[Recorded data]
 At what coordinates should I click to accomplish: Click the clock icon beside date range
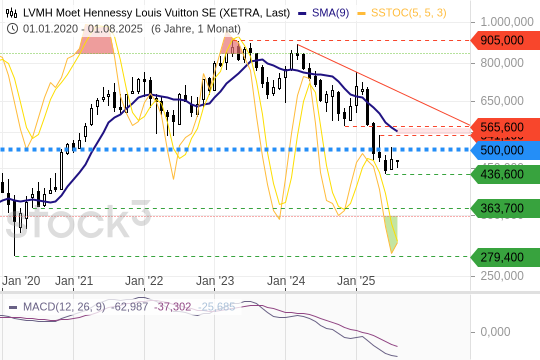point(12,29)
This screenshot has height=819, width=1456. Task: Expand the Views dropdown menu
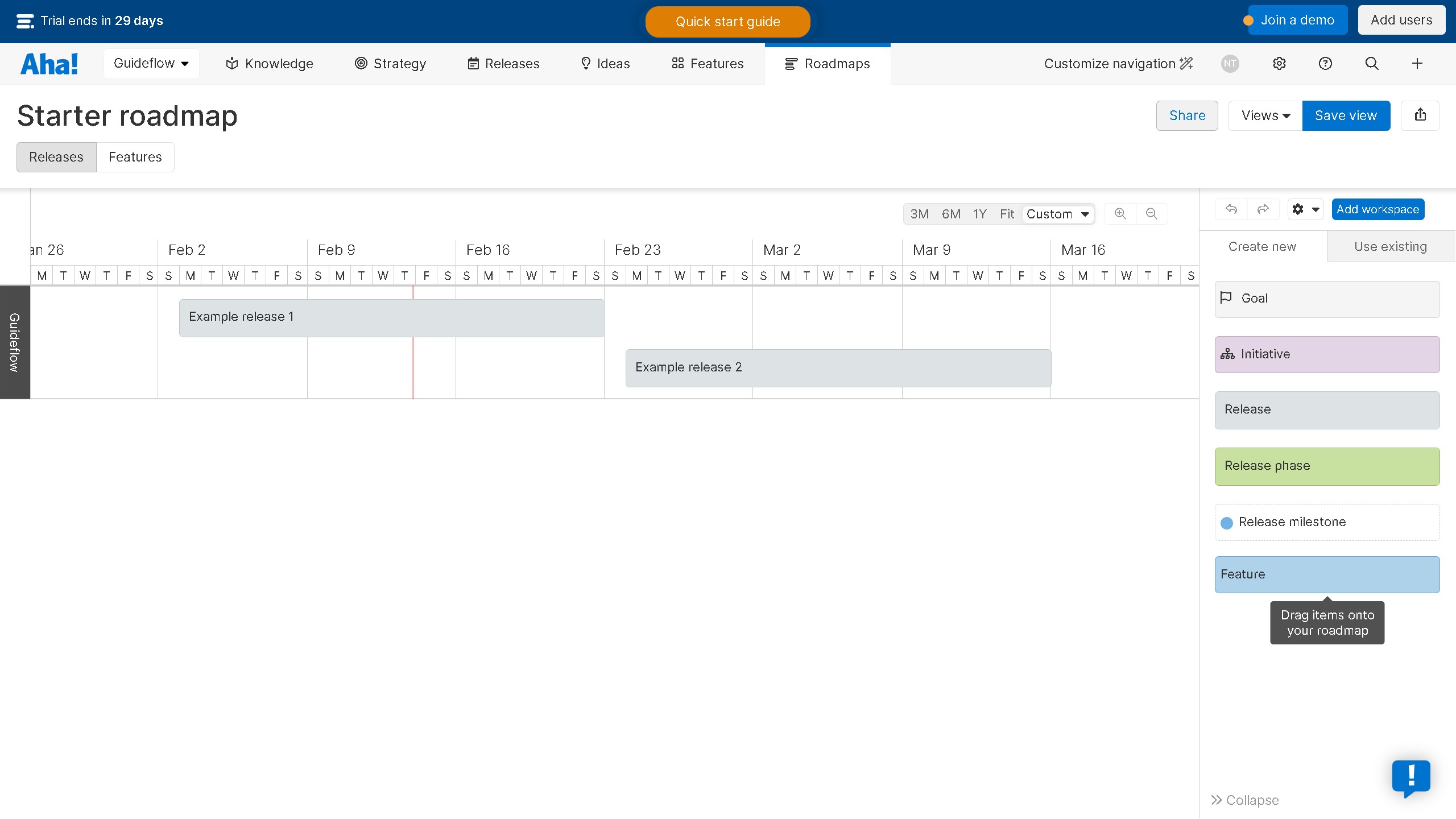coord(1265,115)
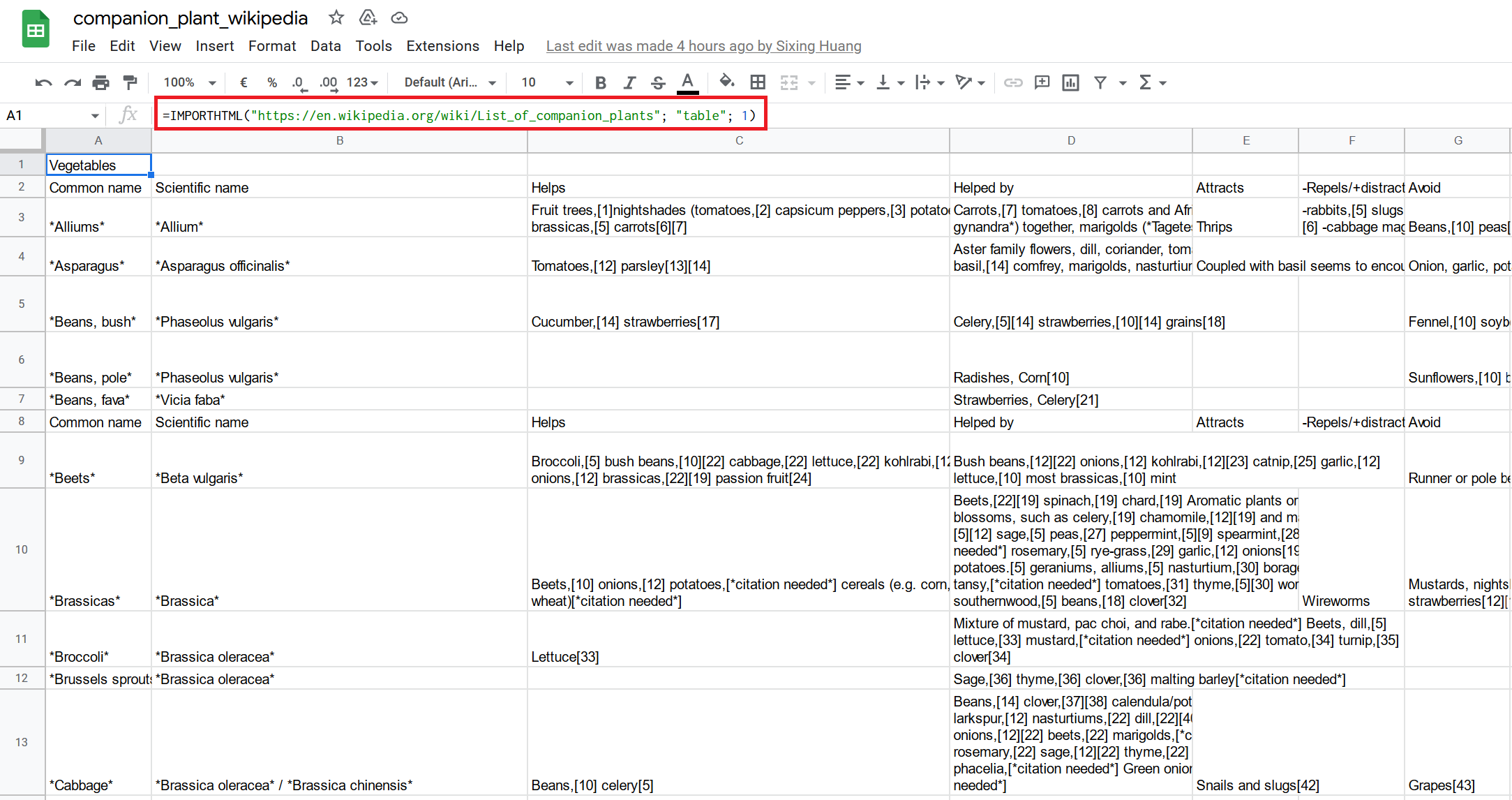Insert a comment with the comment icon
Image resolution: width=1512 pixels, height=800 pixels.
tap(1042, 83)
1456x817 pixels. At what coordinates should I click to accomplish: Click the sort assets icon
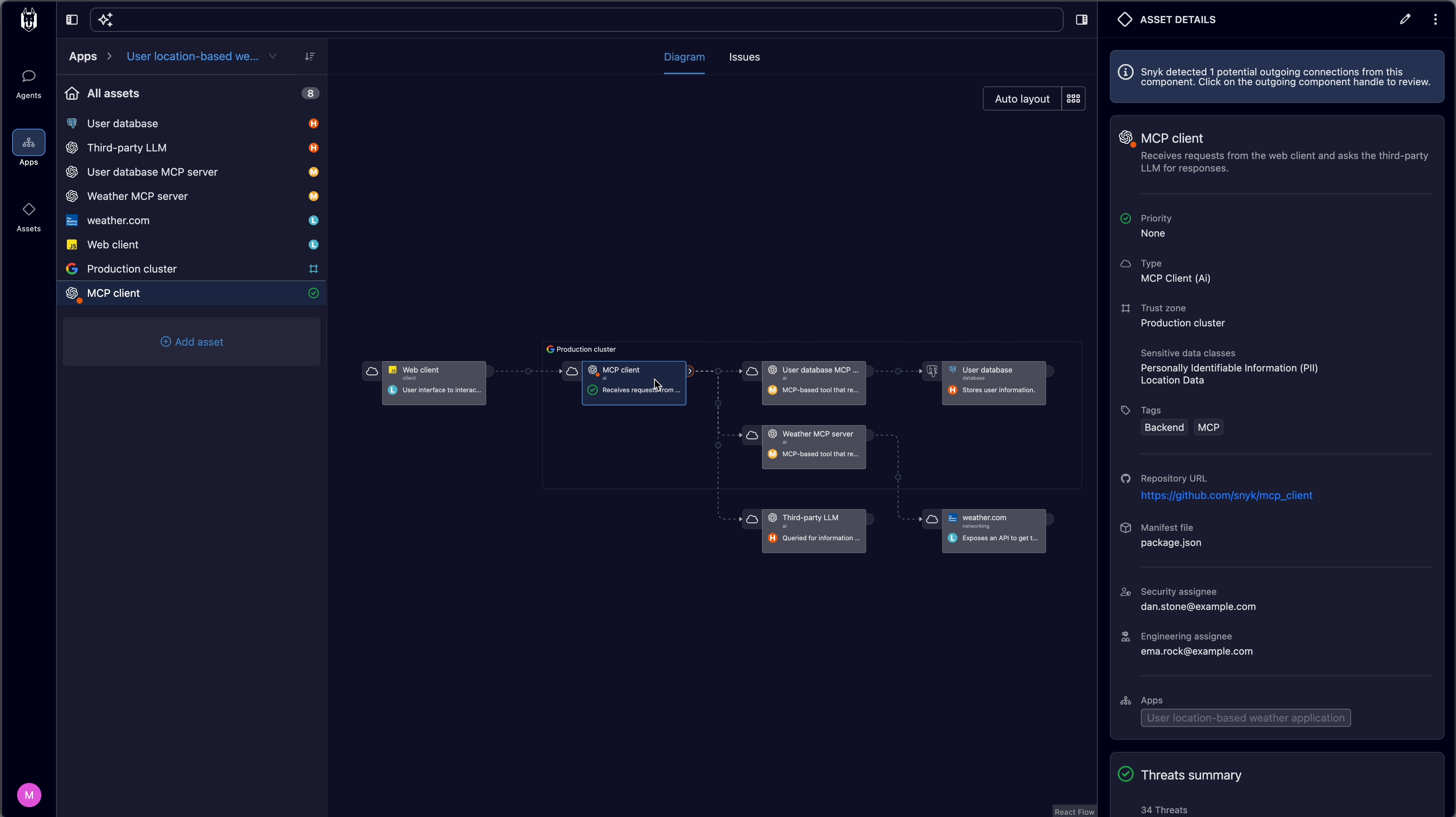click(309, 56)
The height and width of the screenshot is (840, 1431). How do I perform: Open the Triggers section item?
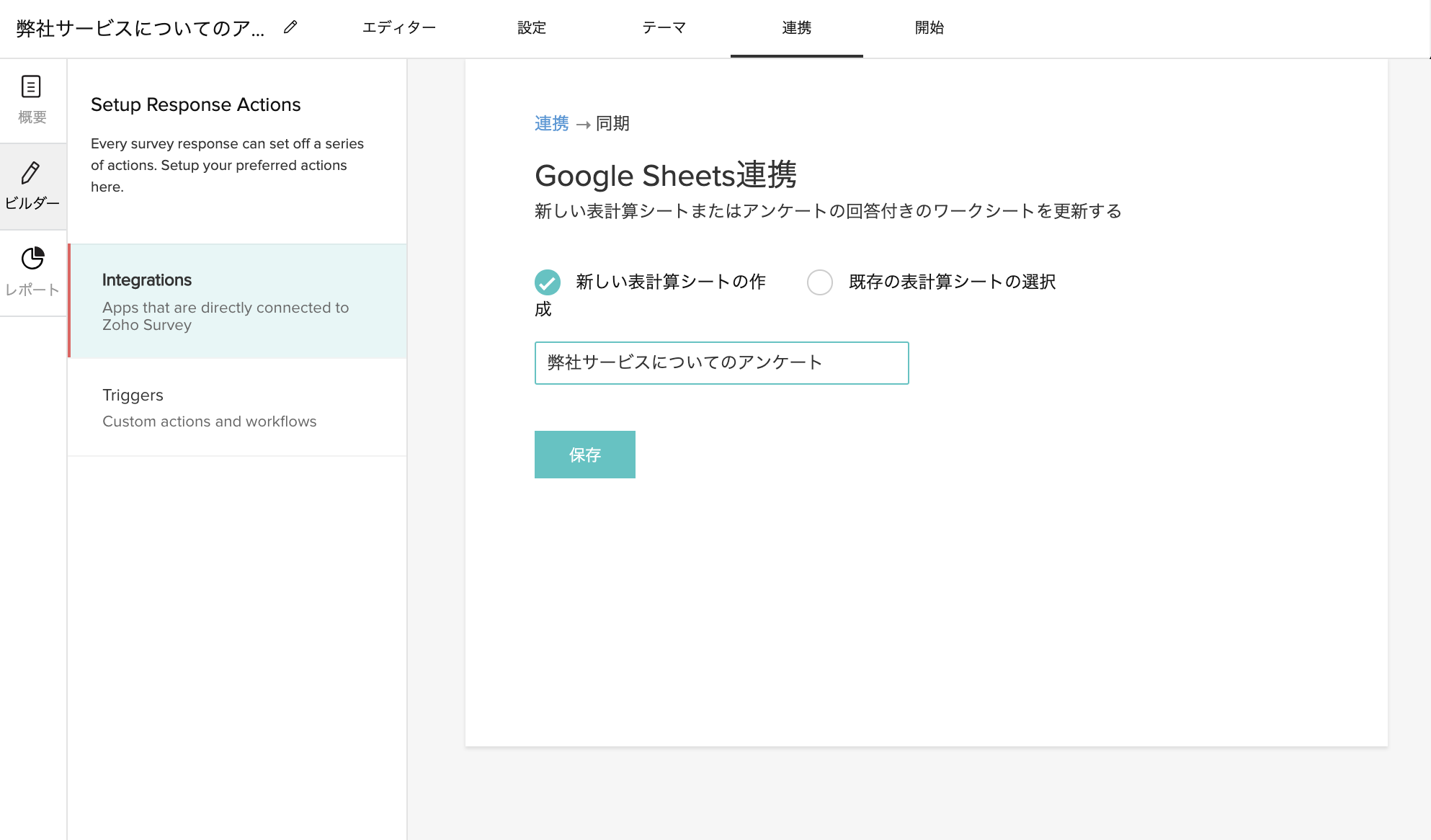[x=238, y=408]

GIVEN PROBLEM
Extract every line above that contains the string "should", treating uppercase and lowercase as distinct.

ANSWER TO THE PROBLEM
 At what coordinates should I click to accomplish: Click the clock icon beside date range
1456x817 pixels. At what coordinates should I click to accomplish: Click the sort assets icon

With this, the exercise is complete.